In the listing below, begin at the line that has "Viewport: 1568px width, 770px height." and stop after the line that has "Action: [1330, 108]". Edit those lines so that "university logo" becomes "school crest", leave everything else unchanged, and omit the pictures from your answer.
# Start of Input material
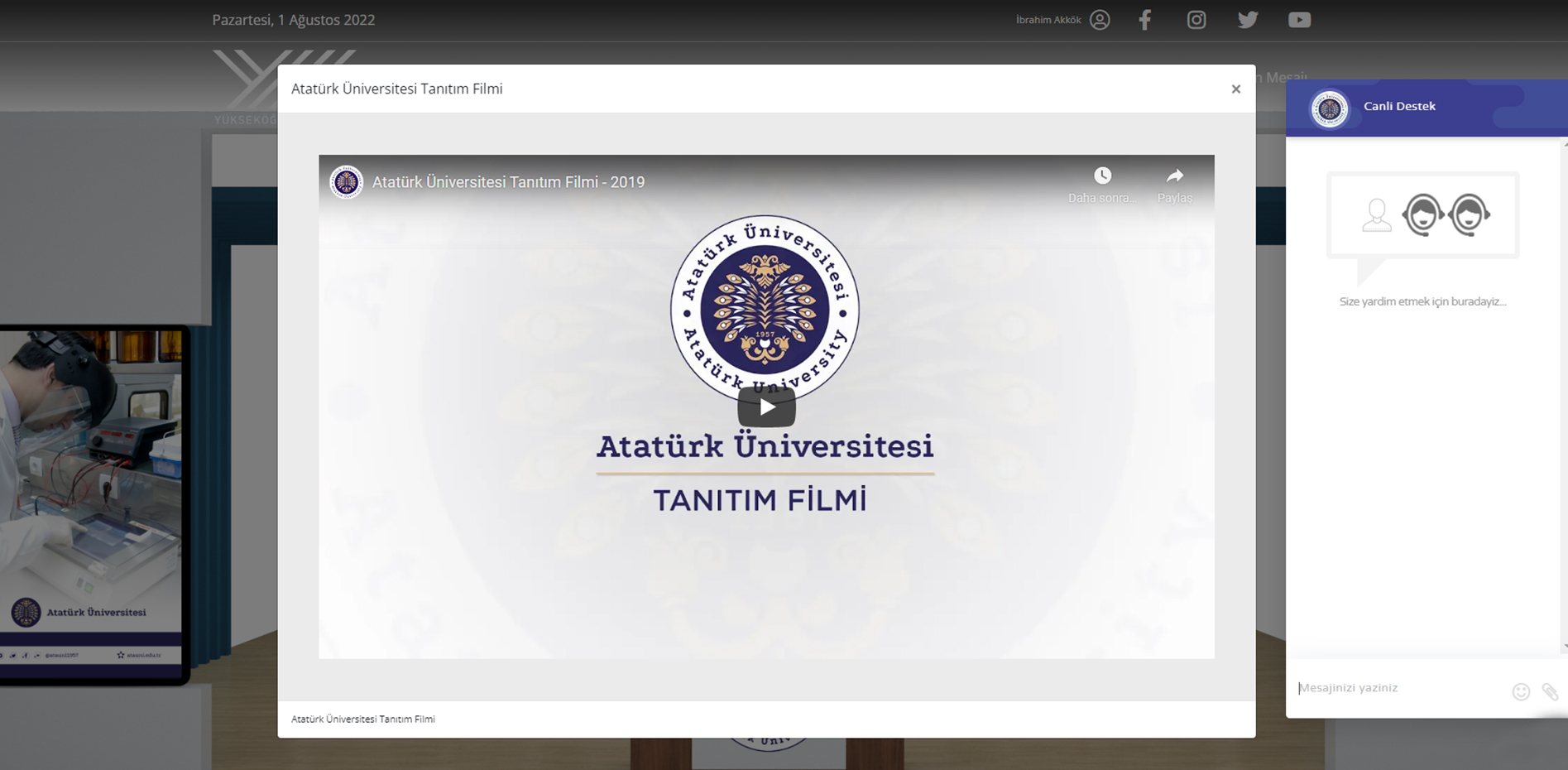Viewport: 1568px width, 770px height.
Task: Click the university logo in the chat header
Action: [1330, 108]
# End of Input material
# Start of Input material
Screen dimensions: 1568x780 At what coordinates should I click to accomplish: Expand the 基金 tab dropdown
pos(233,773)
# End of Input material
# Start of Input material
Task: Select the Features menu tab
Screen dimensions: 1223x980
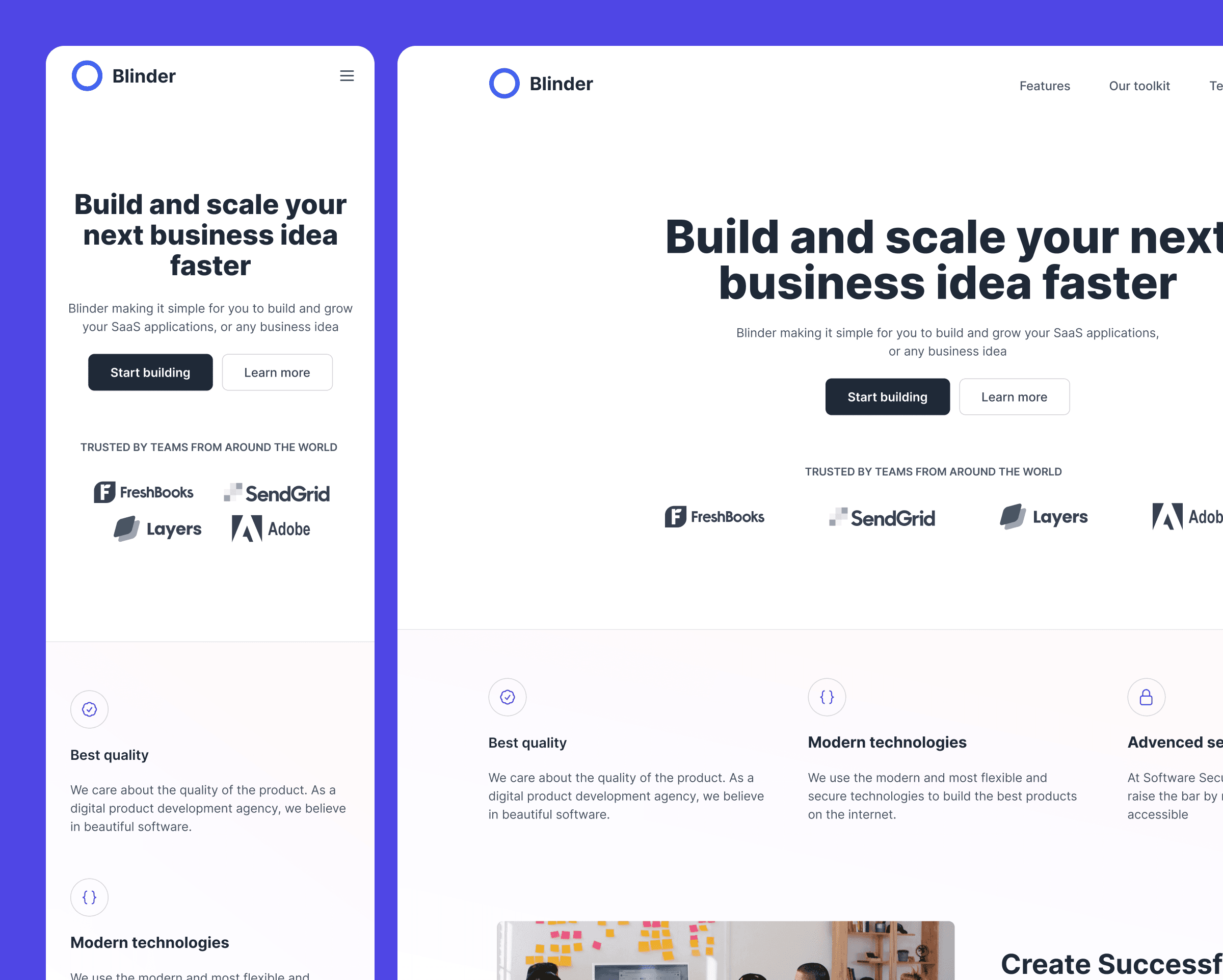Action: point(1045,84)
# End of Input material
:: The output ::
Viewport: 1568px width, 770px height.
Task: Click the school crest in the chat header
Action: [1330, 108]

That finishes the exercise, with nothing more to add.